▸ **Short task**:
Duplicate the listing lines from the one containing "You are a GUI" through the one containing "The width and", keeping every character unchanged.

--- Start of Records supplied ---

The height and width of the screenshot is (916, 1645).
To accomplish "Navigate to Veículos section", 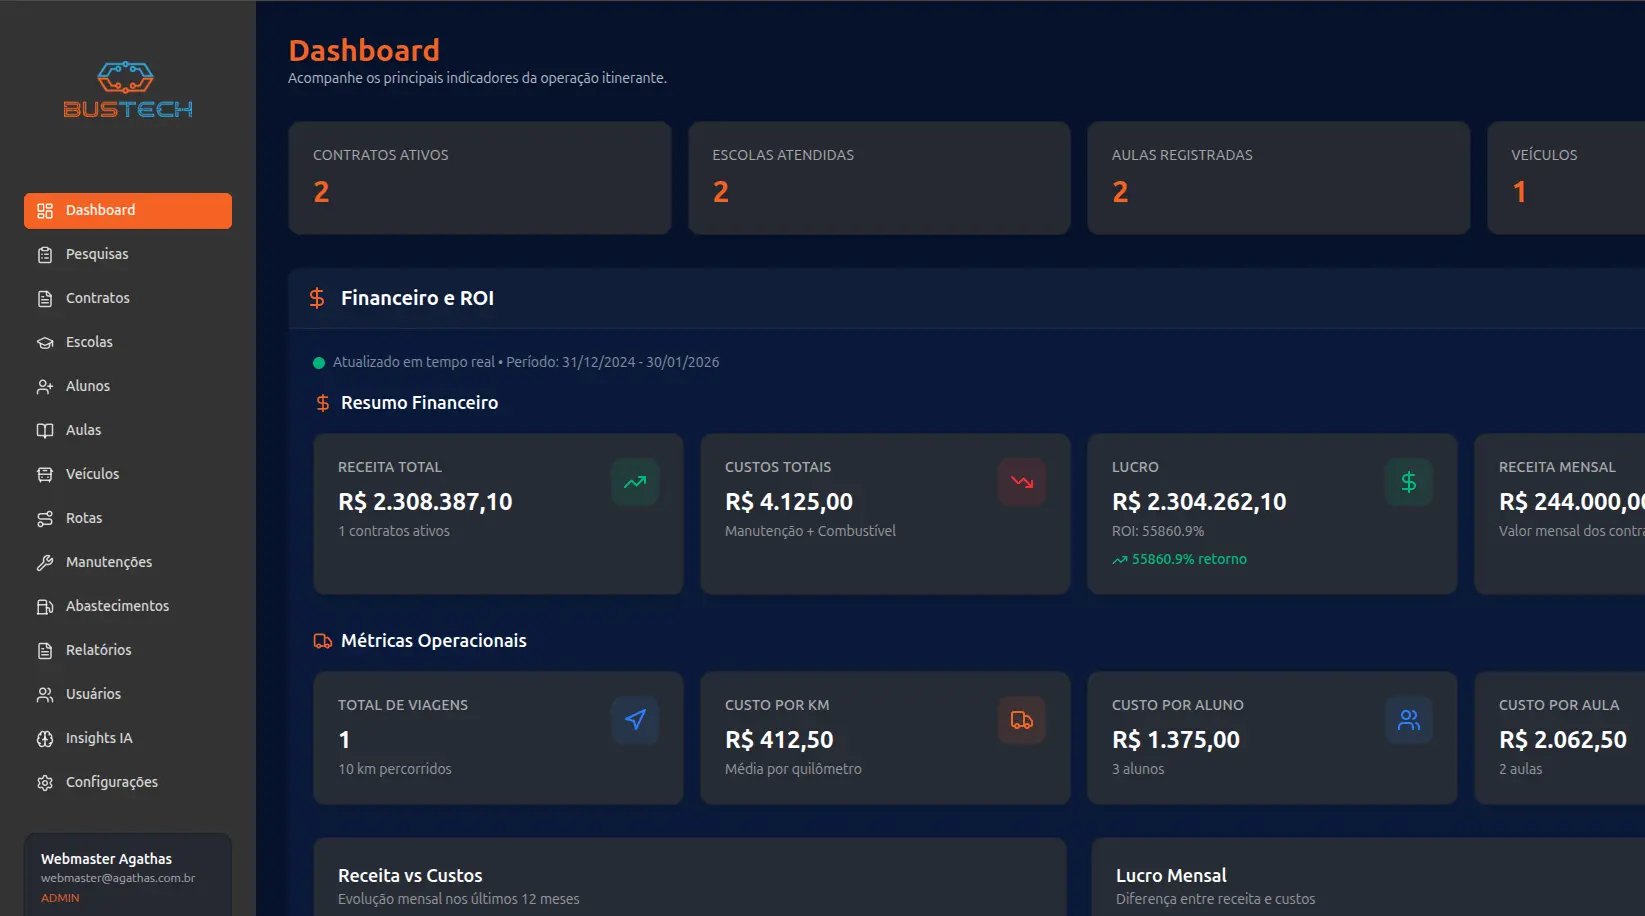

--- End of Records supplied ---
--- Start of Records supplied ---

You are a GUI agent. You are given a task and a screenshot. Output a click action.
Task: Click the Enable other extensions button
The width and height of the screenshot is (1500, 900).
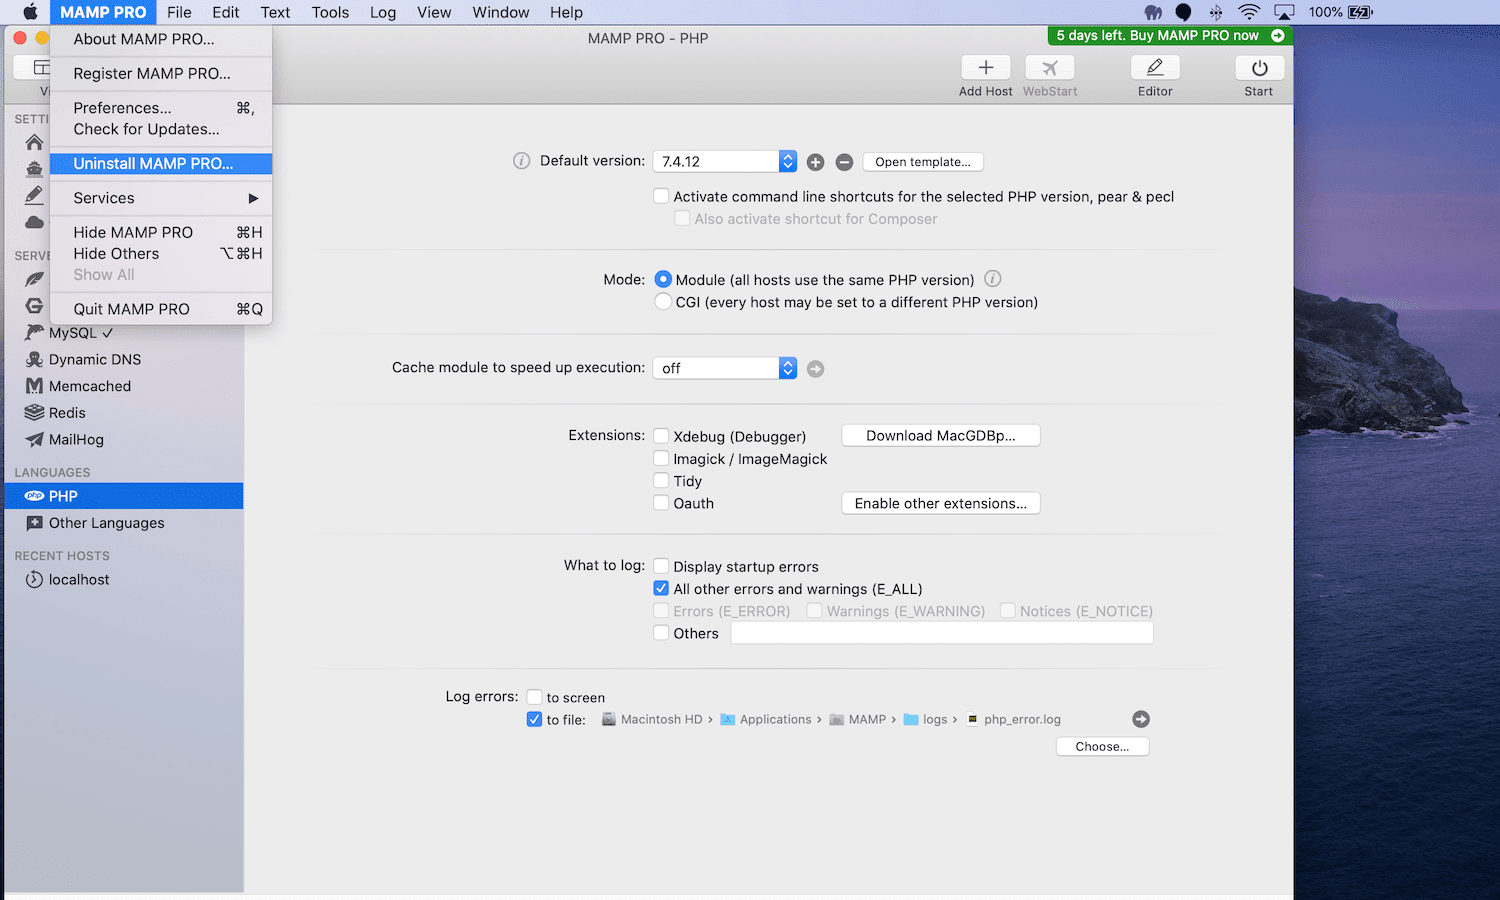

--- End of Records supplied ---

▸ **Answer**:
You are a GUI agent. You are given a task and a screenshot. Output a click action.
Task: Click the Enable other extensions button
The width and height of the screenshot is (1500, 900).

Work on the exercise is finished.